§ **Request**:
Please copy every line of the listing between the lines holding "Contact (346, 19)" and "www.tt-tracking.com (234, 401)", inclusive, and move each answer coordinate by adding 43 to both x and y. Output only that range.

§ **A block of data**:
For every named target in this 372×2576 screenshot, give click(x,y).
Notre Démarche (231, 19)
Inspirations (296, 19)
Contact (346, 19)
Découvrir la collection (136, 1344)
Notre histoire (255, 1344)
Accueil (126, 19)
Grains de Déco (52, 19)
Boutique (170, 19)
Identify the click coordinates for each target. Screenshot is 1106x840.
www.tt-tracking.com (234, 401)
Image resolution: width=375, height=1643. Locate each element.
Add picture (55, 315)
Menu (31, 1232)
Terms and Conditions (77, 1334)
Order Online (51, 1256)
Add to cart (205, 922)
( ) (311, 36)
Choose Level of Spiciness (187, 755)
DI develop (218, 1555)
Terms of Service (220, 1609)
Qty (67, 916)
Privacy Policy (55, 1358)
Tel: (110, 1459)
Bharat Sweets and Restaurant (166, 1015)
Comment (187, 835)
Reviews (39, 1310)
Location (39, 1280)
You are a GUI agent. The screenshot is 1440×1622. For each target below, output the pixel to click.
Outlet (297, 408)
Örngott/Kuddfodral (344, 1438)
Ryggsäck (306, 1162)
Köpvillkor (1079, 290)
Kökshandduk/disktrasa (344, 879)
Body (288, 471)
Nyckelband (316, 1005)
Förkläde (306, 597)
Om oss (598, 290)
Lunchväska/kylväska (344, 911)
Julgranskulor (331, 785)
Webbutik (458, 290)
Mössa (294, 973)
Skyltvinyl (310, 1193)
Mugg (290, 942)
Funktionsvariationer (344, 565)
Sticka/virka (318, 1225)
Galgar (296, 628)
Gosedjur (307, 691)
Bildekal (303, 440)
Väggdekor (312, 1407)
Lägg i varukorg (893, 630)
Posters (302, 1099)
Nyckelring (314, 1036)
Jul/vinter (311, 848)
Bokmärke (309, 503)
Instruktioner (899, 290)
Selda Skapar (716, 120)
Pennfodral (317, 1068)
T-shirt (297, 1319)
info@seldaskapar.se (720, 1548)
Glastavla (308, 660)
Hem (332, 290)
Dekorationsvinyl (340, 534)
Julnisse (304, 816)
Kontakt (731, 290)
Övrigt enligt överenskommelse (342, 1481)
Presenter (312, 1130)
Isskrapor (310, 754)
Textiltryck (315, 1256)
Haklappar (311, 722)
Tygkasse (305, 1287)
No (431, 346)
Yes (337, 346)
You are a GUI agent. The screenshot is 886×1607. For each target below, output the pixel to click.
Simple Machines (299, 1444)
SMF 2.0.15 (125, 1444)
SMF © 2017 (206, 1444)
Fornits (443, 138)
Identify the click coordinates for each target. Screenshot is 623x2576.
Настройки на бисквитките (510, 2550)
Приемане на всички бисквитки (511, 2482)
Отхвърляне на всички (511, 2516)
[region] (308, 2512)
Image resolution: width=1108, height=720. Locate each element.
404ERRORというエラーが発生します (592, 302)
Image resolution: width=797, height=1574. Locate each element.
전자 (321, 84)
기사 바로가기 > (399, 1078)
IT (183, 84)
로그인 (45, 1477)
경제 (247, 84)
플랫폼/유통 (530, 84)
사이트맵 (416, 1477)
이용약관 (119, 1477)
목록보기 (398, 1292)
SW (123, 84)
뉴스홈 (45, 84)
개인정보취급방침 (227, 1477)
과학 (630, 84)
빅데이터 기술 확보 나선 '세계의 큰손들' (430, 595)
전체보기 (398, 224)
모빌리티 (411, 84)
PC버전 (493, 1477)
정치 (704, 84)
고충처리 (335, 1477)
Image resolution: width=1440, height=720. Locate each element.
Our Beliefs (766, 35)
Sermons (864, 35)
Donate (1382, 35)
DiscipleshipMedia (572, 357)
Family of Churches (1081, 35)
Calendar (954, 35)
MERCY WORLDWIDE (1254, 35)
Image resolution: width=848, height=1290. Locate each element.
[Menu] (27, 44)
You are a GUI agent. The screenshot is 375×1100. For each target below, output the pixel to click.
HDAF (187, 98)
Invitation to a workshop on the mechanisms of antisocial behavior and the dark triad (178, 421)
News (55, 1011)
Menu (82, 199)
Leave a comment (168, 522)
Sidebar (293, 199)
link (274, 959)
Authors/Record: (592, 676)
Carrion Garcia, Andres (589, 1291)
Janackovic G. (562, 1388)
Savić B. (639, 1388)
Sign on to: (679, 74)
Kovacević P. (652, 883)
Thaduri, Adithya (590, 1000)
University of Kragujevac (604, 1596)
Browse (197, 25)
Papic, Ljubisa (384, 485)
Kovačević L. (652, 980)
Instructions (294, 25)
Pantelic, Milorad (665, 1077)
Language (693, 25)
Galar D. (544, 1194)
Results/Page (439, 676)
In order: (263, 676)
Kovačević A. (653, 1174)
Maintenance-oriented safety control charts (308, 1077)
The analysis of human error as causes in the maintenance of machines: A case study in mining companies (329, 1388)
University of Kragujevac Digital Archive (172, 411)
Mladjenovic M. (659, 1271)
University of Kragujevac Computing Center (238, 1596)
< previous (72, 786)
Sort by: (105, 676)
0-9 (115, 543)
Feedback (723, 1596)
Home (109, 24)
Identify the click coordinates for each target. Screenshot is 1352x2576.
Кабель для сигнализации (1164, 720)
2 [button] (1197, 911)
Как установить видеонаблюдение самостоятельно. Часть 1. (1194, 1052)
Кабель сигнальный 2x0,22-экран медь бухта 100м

§ **Finished answer**:
Contact (389, 62)
Découvrir la collection (179, 1387)
Notre histoire (298, 1387)
Accueil (169, 62)
Grains de Déco (95, 62)
Boutique (213, 62)
Identify the click coordinates for each target. Screenshot is 1106x840.
www.tt-tracking.com (277, 444)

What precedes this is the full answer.